*Problem description*
The stretch wanted below opens at the line containing "NAPCO Media (100, 2566)" and closes at the line containing "Guide (16, 2278)". Please return it exactly, with no other lines.

++++++++++++++++++++

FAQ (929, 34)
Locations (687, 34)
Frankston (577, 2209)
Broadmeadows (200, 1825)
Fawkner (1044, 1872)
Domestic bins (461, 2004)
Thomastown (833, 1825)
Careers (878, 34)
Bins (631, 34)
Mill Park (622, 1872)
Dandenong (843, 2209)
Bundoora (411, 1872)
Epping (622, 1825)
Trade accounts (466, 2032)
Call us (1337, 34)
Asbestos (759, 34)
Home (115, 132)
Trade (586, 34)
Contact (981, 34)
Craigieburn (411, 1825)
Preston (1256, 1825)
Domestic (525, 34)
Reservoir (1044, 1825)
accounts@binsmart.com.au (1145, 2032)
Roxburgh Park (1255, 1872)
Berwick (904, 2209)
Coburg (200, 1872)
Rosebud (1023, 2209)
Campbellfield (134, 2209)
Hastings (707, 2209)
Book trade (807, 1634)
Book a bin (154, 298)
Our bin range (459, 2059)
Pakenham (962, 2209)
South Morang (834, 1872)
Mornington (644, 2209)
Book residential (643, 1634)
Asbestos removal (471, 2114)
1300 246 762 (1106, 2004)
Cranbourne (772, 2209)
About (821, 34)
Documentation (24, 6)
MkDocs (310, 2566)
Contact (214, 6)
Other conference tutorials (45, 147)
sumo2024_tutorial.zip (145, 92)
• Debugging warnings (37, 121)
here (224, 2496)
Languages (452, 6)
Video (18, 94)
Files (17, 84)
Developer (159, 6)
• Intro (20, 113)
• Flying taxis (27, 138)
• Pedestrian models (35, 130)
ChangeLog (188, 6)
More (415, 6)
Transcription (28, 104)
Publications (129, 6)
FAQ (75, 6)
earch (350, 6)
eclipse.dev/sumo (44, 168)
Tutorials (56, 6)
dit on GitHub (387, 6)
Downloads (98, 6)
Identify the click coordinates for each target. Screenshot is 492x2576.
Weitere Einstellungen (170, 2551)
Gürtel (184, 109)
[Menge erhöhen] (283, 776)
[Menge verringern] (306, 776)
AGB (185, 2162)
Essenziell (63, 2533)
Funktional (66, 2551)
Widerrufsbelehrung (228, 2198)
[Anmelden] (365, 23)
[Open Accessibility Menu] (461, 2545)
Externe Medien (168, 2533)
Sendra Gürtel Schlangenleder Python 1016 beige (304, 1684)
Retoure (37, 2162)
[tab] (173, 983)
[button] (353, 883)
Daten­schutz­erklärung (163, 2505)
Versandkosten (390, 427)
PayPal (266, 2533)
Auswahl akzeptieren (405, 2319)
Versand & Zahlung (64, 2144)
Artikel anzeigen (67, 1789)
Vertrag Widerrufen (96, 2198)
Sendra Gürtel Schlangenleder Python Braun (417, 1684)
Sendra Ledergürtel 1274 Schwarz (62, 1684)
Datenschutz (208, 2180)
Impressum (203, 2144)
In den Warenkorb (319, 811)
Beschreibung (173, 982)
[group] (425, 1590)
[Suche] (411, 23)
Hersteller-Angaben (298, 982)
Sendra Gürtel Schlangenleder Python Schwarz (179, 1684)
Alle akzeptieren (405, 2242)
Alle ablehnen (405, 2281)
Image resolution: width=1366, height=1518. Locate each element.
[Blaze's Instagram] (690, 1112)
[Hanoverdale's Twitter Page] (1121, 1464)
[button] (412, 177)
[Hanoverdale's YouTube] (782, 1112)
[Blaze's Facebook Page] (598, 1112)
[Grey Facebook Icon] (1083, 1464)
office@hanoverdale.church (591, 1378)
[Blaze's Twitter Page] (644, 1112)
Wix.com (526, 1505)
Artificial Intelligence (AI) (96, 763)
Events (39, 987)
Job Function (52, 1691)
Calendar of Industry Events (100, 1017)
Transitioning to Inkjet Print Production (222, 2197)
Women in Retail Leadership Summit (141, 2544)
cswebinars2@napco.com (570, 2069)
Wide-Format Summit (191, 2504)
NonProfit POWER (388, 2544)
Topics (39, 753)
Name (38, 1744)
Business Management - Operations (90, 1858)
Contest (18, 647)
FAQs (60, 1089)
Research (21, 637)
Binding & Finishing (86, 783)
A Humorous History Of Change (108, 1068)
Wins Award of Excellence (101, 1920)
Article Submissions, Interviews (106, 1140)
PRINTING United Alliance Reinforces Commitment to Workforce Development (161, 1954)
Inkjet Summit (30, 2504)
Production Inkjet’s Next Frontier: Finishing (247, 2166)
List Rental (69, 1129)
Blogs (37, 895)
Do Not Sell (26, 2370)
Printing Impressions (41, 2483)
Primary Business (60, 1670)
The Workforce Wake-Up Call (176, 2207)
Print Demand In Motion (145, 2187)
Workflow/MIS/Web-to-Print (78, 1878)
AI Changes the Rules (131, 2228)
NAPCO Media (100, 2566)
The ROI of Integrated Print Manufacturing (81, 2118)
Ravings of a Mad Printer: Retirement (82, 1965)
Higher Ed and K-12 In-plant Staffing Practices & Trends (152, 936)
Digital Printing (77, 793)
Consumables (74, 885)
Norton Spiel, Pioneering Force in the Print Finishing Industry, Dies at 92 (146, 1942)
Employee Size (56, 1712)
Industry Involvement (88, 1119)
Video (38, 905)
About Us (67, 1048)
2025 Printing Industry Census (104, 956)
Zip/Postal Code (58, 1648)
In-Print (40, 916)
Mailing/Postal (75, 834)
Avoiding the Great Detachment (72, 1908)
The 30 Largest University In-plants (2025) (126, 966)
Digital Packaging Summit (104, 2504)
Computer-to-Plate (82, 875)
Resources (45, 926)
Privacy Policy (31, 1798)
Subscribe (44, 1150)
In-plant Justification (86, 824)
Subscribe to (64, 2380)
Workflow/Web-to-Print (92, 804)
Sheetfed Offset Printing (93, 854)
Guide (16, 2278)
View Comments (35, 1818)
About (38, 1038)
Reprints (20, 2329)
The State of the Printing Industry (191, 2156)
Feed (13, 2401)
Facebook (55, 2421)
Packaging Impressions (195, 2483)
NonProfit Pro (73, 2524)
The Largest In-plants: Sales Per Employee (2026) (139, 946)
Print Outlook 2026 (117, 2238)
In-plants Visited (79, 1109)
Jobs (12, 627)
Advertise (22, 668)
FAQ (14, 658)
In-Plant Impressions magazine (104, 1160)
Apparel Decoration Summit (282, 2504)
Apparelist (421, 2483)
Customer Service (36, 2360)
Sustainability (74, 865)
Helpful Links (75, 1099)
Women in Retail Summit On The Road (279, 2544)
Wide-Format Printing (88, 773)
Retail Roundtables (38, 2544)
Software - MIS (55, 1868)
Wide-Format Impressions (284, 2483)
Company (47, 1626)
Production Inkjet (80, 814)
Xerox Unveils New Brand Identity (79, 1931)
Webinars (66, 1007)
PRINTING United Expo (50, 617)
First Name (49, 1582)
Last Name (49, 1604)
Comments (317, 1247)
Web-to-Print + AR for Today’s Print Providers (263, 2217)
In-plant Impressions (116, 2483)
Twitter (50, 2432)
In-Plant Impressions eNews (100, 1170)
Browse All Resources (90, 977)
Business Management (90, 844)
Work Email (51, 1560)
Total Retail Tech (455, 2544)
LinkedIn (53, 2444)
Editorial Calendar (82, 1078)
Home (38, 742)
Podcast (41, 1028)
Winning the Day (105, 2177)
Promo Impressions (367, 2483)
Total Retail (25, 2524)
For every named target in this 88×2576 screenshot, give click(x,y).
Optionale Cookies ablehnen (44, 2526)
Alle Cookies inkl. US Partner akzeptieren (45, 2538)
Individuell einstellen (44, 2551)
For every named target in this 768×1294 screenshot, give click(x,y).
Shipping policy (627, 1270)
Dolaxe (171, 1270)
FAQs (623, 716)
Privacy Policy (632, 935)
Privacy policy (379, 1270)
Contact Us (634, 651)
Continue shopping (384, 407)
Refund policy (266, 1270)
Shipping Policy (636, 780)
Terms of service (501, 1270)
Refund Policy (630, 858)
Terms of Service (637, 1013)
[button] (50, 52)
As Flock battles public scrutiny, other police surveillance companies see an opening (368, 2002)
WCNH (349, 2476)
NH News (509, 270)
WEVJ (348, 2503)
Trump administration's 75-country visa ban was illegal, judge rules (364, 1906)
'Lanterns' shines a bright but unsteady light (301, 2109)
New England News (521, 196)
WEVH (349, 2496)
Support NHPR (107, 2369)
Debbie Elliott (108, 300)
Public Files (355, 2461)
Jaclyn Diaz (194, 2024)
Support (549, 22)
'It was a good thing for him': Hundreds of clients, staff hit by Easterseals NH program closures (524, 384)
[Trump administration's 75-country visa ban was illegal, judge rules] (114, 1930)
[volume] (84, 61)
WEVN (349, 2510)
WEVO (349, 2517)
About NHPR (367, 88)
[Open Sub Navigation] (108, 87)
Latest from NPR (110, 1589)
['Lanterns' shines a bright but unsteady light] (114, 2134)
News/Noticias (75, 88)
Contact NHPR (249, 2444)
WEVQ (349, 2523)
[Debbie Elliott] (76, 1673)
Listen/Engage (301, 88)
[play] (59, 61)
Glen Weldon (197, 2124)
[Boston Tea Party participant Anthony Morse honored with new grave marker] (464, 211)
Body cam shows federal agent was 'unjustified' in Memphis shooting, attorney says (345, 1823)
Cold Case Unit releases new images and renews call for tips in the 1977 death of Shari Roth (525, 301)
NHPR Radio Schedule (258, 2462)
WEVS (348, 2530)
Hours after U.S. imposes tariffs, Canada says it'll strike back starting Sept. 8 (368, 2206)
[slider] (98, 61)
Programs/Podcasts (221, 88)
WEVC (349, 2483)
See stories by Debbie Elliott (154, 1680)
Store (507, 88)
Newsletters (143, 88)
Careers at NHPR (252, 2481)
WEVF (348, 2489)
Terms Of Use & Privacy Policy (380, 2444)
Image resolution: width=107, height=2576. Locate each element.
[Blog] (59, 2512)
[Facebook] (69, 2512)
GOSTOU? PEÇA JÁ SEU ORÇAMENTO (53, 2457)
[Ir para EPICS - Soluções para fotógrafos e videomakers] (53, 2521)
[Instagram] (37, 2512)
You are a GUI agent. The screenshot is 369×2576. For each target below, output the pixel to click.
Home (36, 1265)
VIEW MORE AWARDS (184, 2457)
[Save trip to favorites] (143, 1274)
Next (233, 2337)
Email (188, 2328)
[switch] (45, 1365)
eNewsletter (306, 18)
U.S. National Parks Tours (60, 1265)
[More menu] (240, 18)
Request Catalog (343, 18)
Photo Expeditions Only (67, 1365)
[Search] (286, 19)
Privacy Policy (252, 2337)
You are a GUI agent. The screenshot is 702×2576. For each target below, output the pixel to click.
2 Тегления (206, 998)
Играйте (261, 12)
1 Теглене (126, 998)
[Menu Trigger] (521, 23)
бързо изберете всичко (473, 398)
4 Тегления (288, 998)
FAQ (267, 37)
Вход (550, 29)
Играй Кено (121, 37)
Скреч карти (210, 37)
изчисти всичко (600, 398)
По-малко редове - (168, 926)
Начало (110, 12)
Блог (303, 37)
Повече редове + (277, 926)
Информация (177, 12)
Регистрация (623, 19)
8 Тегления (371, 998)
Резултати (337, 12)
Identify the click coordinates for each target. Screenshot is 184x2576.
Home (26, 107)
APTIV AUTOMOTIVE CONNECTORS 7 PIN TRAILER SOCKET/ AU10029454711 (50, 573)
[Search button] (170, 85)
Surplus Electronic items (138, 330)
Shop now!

++++++++++++++++++++

*Completed task*
NAPCO Media (100, 2566)
The ROI of Integrated Print Manufacturing (81, 2118)
Ravings of a Mad Printer: Retirement (82, 1965)
Higher Ed and K-12 In-plant Staffing Practices & Trends (152, 936)
Digital Printing (77, 793)
Consumables (74, 885)
Norton Spiel, Pioneering Force in the Print Finishing Industry, Dies at 92 (146, 1942)
Employee Size (56, 1712)
Industry Involvement (88, 1119)
Video (38, 905)
About Us (67, 1048)
2025 Printing Industry Census (104, 956)
Zip/Postal Code (58, 1648)
In-Print (40, 916)
Mailing/Postal (75, 834)
Avoiding the Great Detachment (72, 1908)
The 30 Largest University In-plants (2025) (126, 966)
Digital Packaging Summit (104, 2504)
Computer-to-Plate (82, 875)
Resources (45, 926)
Privacy Policy (31, 1798)
Subscribe (44, 1150)
In-plant Justification (86, 824)
Subscribe to (64, 2380)
Workflow/Web-to-Print (92, 804)
Sheetfed Offset Printing (93, 854)
Guide (16, 2278)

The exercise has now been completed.